**Records:**
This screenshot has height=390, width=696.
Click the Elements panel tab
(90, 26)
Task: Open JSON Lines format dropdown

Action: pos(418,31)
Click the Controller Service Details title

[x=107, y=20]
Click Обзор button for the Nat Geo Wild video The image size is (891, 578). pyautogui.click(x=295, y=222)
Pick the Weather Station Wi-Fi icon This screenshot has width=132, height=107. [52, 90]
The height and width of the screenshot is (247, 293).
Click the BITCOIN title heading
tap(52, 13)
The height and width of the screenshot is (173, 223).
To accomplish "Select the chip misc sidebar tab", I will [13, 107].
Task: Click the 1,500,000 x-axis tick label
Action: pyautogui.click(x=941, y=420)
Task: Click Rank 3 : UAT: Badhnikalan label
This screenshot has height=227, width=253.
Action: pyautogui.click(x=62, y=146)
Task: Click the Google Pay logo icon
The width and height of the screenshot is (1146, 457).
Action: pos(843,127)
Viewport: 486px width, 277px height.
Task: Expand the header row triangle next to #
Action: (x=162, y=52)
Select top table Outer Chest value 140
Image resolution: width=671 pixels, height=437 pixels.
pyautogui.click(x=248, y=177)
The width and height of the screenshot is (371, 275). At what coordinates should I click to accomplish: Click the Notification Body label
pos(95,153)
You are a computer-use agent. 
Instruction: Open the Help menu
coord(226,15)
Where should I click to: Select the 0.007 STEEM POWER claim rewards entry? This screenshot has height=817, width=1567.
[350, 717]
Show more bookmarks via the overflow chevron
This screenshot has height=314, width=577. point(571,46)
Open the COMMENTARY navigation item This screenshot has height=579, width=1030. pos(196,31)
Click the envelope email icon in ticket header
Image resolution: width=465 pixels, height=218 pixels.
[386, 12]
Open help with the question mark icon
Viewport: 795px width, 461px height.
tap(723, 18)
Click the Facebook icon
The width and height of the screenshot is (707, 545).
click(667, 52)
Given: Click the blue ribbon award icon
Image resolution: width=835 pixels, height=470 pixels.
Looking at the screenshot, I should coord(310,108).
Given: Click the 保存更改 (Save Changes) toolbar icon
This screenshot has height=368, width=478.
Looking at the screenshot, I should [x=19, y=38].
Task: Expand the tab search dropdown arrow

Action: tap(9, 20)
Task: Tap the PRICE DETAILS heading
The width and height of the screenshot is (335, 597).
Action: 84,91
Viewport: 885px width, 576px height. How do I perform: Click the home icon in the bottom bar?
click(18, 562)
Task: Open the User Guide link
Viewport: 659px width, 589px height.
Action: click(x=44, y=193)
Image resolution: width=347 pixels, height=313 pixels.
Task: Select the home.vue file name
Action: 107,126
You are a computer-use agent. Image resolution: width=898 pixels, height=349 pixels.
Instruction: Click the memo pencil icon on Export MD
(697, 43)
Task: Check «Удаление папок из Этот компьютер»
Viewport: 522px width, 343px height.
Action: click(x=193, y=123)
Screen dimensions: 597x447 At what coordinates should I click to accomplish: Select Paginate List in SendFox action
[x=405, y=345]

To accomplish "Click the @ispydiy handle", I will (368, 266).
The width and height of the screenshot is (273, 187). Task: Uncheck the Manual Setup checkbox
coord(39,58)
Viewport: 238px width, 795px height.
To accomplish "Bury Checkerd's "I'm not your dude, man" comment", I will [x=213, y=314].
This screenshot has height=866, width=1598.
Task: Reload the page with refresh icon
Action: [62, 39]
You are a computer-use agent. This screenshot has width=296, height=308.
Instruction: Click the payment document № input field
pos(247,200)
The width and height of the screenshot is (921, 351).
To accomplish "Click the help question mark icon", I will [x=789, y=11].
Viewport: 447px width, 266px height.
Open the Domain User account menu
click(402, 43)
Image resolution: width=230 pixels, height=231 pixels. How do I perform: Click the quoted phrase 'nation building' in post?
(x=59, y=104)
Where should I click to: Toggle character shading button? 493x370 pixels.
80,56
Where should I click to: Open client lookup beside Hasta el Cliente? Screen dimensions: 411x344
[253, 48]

**Problem to work on:** Type out the whole listing above exactly.

**Worked solution:**
This screenshot has height=390, width=696.
Click the Elements panel tab
(90, 26)
Task: Open JSON Lines format dropdown

Action: pos(418,31)
Click the Controller Service Details title

[x=107, y=20]
Click Обзор button for the Nat Geo Wild video The image size is (891, 578). pyautogui.click(x=295, y=222)
Pick the Weather Station Wi-Fi icon This screenshot has width=132, height=107. [52, 90]
The height and width of the screenshot is (247, 293).
Click the BITCOIN title heading
tap(52, 13)
The height and width of the screenshot is (173, 223).
To accomplish "Select the chip misc sidebar tab", I will [13, 107].
Task: Click the 1,500,000 x-axis tick label
Action: pyautogui.click(x=941, y=420)
Task: Click Rank 3 : UAT: Badhnikalan label
This screenshot has height=227, width=253.
Action: pyautogui.click(x=62, y=146)
Task: Click the Google Pay logo icon
The width and height of the screenshot is (1146, 457).
Action: pos(843,127)
Viewport: 486px width, 277px height.
Task: Expand the header row triangle next to #
Action: (x=162, y=52)
Select top table Outer Chest value 140
Image resolution: width=671 pixels, height=437 pixels.
pyautogui.click(x=248, y=177)
The width and height of the screenshot is (371, 275). At what coordinates should I click to accomplish: Click the Notification Body label
pos(95,153)
You are a computer-use agent. 
Instruction: Open the Help menu
coord(226,15)
Where should I click to: Select the 0.007 STEEM POWER claim rewards entry? This screenshot has height=817, width=1567.
[350, 717]
Show more bookmarks via the overflow chevron
This screenshot has height=314, width=577. point(571,46)
Open the COMMENTARY navigation item This screenshot has height=579, width=1030. pos(196,31)
Click the envelope email icon in ticket header
Image resolution: width=465 pixels, height=218 pixels.
[386, 12]
Open help with the question mark icon
Viewport: 795px width, 461px height.
tap(723, 18)
Click the Facebook icon
The width and height of the screenshot is (707, 545).
click(667, 52)
Given: Click the blue ribbon award icon
Image resolution: width=835 pixels, height=470 pixels.
Looking at the screenshot, I should coord(310,108).
Given: Click the 保存更改 (Save Changes) toolbar icon
This screenshot has height=368, width=478.
Looking at the screenshot, I should [x=19, y=38].
Task: Expand the tab search dropdown arrow

Action: tap(9, 20)
Task: Tap the PRICE DETAILS heading
The width and height of the screenshot is (335, 597).
Action: 84,91
Viewport: 885px width, 576px height. How do I perform: Click the home icon in the bottom bar?
click(18, 562)
Task: Open the User Guide link
Viewport: 659px width, 589px height.
Action: click(x=44, y=193)
Image resolution: width=347 pixels, height=313 pixels.
Task: Select the home.vue file name
Action: 107,126
You are a computer-use agent. Image resolution: width=898 pixels, height=349 pixels.
Instruction: Click the memo pencil icon on Export MD
(697, 43)
Task: Check «Удаление папок из Этот компьютер»
Viewport: 522px width, 343px height.
Action: click(x=193, y=123)
Screen dimensions: 597x447 At what coordinates should I click to accomplish: Select Paginate List in SendFox action
[x=405, y=345]

To accomplish "Click the @ispydiy handle", I will (368, 266).
The width and height of the screenshot is (273, 187). Task: Uncheck the Manual Setup checkbox
coord(39,58)
Viewport: 238px width, 795px height.
To accomplish "Bury Checkerd's "I'm not your dude, man" comment", I will [x=213, y=314].
This screenshot has height=866, width=1598.
Task: Reload the page with refresh icon
Action: [62, 39]
You are a computer-use agent. This screenshot has width=296, height=308.
Instruction: Click the payment document № input field
pos(247,200)
The width and height of the screenshot is (921, 351).
To accomplish "Click the help question mark icon", I will [x=789, y=11].
Viewport: 447px width, 266px height.
Open the Domain User account menu
click(402, 43)
Image resolution: width=230 pixels, height=231 pixels. How do I perform: Click the quoted phrase 'nation building' in post?
(x=59, y=104)
Where should I click to: Toggle character shading button? 493x370 pixels.
80,56
Where should I click to: Open client lookup beside Hasta el Cliente? Screen dimensions: 411x344
[253, 48]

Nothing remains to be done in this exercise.